In this way a business line of credit and small business credit cards are very different from small business loans. When you get a business loan the bank or the creditor will lend you a large sum of money. Once you receive you will have to start paying it back immediately like an installment plan. These loans can have very high interest rates and long payment schedules. A business LOC works pretty much just like any credit card. You draw out the money only when you need it so long as you do not exceed your credit limit and always get to be on a type of watch for the next background check or report alternative.
Benefits of Small Business Credit Cards
So where can you use these types of credit cards? If you take the time to study the limits and payment terms of business cards you will find that they are not ideal for purchases. This is because they are not meant for buying small amount of items or for general shopping. They are meant to serve as a capital resource for your business. Most businesses have a large gap between their investment period and their revenue collection period. In between those periods they have to constantly spend money. That is where these business credit cards come in handy.
Say for example that your business has to spend a few thousand dollars every first day of the month but you only membership profits every quarter of the year. In between those periods you will have to spend to pay for employee salaries, utility bills, maintenance and managing stocks and shares. To pay for all these you will utilize small business credit cards. You have more options when it comes to paying a line of credit and banks are generally more lenient when it comes to how and when you pay. You could opt to pay it like a regular credit card by paying every month but you could choose to pay it bi-monthly or even quarterly. This will give you more breathing room in between your investment and revenue seasons.
Getting a Line of Credit
When you apply for small business credit cards your personal credit score will come into play. They will give a good look at how you as an individual handle credit and how you manage your own personal payments. They will then look into the business and how well it earns its profits to determine the initial credit limit that will be allotted for you. When you do get approved for this kind of credit it will most likely fall as an equity line of credit. This means that if you fail to pay the credit over a period of time the bank will acquire your business assets. They could take anything from the office space you operate in to taking your furniture, computers, and operation tools. This is usually what happens when a business with a high credit fails to pay after several months of profit losses.

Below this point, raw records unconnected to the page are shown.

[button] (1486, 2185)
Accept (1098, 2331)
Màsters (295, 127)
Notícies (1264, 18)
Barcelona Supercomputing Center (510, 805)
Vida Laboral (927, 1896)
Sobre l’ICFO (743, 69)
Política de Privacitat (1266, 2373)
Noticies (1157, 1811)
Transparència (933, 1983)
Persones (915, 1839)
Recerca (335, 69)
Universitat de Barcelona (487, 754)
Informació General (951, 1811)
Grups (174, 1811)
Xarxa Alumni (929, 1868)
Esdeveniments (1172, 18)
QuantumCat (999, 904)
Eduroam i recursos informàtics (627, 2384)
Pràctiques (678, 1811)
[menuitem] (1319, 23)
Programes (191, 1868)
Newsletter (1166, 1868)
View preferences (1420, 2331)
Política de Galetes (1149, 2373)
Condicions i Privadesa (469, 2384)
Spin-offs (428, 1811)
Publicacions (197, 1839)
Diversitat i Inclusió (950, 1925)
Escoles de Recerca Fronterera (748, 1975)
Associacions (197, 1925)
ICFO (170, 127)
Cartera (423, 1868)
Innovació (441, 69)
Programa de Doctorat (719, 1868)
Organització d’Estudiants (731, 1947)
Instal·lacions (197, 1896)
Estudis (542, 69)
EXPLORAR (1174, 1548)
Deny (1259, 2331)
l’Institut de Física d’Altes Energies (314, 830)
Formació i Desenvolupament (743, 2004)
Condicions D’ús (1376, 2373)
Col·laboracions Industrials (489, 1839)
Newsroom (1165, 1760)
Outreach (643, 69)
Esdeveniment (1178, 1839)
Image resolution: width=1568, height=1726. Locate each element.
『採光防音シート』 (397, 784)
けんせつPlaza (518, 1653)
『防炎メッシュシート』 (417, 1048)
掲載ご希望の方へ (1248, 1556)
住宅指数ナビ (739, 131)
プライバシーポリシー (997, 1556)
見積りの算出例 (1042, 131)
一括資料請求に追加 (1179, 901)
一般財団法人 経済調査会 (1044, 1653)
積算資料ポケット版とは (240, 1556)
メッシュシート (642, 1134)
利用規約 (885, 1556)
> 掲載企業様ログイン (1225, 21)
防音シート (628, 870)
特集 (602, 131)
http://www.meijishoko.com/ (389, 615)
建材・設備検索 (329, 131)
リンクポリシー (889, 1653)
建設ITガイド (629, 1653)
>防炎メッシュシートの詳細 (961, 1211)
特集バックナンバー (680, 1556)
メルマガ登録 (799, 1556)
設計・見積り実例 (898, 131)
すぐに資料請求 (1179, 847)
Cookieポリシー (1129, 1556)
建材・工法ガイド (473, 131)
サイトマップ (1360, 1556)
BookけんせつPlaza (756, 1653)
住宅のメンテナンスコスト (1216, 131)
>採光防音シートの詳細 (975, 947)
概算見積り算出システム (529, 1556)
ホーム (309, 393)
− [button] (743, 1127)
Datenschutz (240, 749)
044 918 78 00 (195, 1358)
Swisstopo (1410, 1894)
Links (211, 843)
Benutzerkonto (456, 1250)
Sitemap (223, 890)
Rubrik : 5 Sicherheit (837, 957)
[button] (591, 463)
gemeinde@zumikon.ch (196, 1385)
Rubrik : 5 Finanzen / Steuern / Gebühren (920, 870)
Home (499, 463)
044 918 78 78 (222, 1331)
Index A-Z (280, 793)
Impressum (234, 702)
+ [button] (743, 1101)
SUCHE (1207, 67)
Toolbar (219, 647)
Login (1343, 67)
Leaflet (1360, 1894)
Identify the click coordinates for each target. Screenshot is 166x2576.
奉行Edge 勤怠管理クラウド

Top Three Small Business Credit Cards
While a line of credit can come in many forms, small business credit cards are by far the best you can go for. This is because they, like regular cards, can have a rewards system and since you will be spending often with these cards you will not have to wait long to reap the benefits of your invested bonus points. Here is a quick rundown of the top three cards you should look into whenever you are planning of running a small business in town:
The Ink Cash Business Card – this comes from Chase. It has absolutely no annual fee, 0% APR for balance transfers and purchases for the initial six months, and it gives out a total of 25,000 reward points for spending at least $5,000 within the first three months of owning the card. That amount is equal to a redeemable $250. You get 5% cash back rates for spending on business supplies, phone services, and cable services.
The Ink Class Business Card – this card again comes from Chase. This card is designed for small business owners who have a very good credit score. It carries all the benefits of the Ink Cash and also gives out two reward points you reach a total purchase of $25,000 annually for lodging and fuel plus another five points for every dollar if you spend $25,000 on office supplies, phone services and cable services.
The True Earnings Business Card – this card comes from the leading rivals of the Ink business credit card, American Express and Costco. With this card you can get a total of 4% cash back rates for all gasoline purchases, 2% cash back rates for traveling and restaurant expenses, and 1% on just about everything else. If you use this business card to fulfill your Costco membership then you will not be pay anything but you also won’t get the free trial of their credit monitor service that gives you get a complete picture of your finances.